From the records below, transcribe exactly the lines that begin at the line with "This screenshot has height=378, width=1024." and end at the line with "You are a computer-use agent. Screen", both included.

:: Information

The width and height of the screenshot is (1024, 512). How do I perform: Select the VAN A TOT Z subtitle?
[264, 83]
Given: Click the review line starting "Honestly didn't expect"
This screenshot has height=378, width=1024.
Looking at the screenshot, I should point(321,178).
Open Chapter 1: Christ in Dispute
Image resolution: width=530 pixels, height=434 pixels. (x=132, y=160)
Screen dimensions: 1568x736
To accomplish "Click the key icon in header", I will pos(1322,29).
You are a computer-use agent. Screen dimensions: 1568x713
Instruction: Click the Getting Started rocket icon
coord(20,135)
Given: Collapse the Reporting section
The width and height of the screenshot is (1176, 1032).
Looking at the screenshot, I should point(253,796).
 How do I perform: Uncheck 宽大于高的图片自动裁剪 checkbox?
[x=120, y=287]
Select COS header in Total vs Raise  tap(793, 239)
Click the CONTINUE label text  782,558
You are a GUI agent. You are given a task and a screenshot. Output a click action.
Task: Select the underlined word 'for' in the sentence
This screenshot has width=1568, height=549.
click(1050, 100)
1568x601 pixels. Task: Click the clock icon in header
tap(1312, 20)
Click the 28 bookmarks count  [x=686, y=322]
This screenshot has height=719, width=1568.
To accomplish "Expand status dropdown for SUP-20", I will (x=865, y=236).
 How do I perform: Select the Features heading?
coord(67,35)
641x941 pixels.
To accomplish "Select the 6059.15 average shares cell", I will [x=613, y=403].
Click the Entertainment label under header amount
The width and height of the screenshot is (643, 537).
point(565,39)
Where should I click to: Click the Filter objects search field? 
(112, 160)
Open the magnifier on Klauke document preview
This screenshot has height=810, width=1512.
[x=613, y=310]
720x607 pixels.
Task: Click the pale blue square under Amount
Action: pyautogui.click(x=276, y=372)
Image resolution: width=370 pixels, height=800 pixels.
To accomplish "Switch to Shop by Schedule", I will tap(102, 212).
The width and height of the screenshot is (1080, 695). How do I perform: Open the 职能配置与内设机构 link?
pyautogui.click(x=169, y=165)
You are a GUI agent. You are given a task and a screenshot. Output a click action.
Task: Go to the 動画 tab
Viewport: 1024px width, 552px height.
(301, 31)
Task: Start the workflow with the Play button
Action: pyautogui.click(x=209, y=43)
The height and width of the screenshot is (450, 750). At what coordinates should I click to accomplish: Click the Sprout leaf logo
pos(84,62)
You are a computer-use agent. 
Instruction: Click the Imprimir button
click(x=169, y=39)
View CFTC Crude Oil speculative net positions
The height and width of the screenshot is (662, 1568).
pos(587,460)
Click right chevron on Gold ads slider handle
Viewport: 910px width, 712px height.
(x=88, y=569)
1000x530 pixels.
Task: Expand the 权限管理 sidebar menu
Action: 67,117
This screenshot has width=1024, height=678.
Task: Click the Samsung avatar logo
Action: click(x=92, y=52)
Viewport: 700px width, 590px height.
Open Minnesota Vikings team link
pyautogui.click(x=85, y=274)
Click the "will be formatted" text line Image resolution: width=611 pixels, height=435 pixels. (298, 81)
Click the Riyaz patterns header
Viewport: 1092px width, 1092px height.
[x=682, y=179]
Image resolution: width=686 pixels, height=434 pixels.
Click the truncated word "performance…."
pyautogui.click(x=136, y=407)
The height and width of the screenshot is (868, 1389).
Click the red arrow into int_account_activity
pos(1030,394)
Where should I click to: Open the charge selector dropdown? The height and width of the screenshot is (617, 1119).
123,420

::::

■ Answer to the exercise ■
This screenshot has height=378, width=1024.
Looking at the screenshot, I should point(321,178).
Open Chapter 1: Christ in Dispute
Image resolution: width=530 pixels, height=434 pixels. (x=132, y=160)
Screen dimensions: 1568x736
To accomplish "Click the key icon in header", I will pos(1322,29).
You are a computer-use agent. Screen dimensions: 1568x713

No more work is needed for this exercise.